A House committee last week removed the database repeal, which had been proposed by Gov. Rick Scott and supported by House Speaker Dean Cannon, R-Winter Park. Scott had questioned the effectiveness of tracking system and argued it would have infringed on patient privacy.
Scott has since backed down in the face of an existing law requiring the database and opposition to the repeal from Senate leaders and Attorney General Pam Bondi as well as pressure from officials in other states.
Florida is considered the epicenter of prescription drug abuse, attracting dealers and addicts from other states. Law enforcement officials put much of the blame on Florida's lack of a monitoring system.
The House passed its bill 106-1 with Rep. John Tobia, R-Melbourne, the lone dissenter.
"While it doesn't go as far as some of us would like, or it stops short of where some of us would want it to be, it represents a compromise," said Rep. Darryl Rouson, D-St. Petersburg. "It represents the fact that we must attack this problem at all levels in all ways."

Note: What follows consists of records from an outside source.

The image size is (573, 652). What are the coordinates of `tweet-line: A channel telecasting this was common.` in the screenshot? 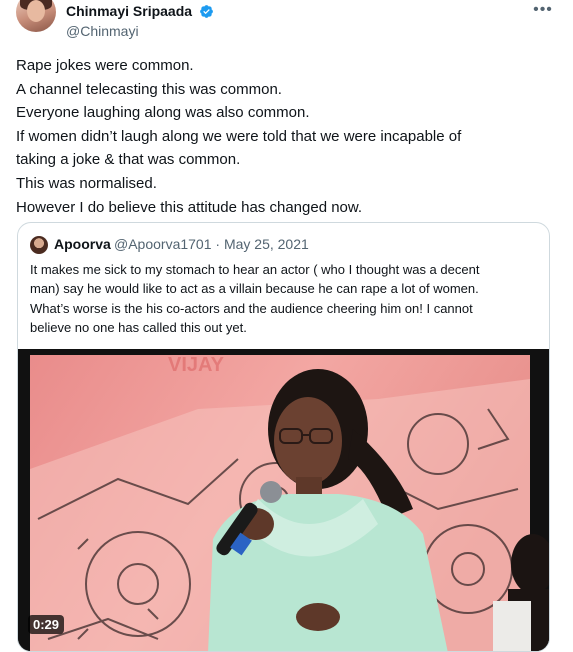 It's located at (149, 89).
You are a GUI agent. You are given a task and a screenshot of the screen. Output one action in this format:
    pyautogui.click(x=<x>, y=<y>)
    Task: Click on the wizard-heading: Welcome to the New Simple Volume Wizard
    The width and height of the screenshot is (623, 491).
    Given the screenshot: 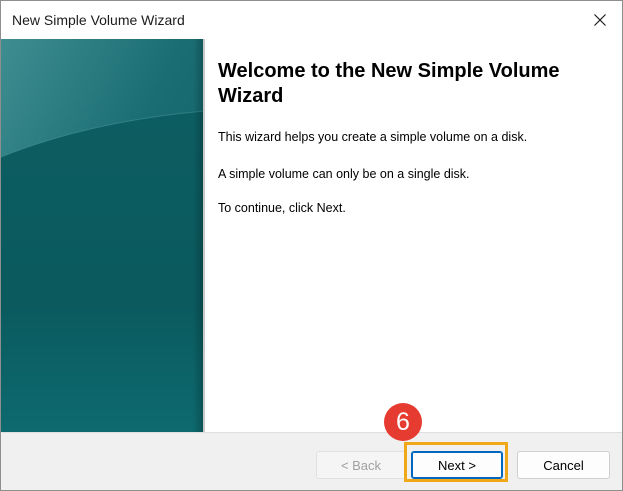 What is the action you would take?
    pyautogui.click(x=389, y=84)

After the House vote, Scott issued a statement praising the bill for being "tough on illegal distributors and fair to law-abiding industry professionals" and saying he would work with the Senate to ensure that it becomes law.
Fasano, though, said doing nothing may be better than passing the House bill.
Besides the funding issues, he's got a problem with the 5,000 dose monthly limit on pharmacies, which is not in the Senate bill. Fasano said that's not enough for facilities such as cancer centers and nursing homes that have legitimate reasons to dispense painkillers.
The House amended its bill Wednesday to include a provision calling for a study of the dosage limit to help lawmakers determine if it should be changed next year.
"It's like they picked it out of the air," Fasano said.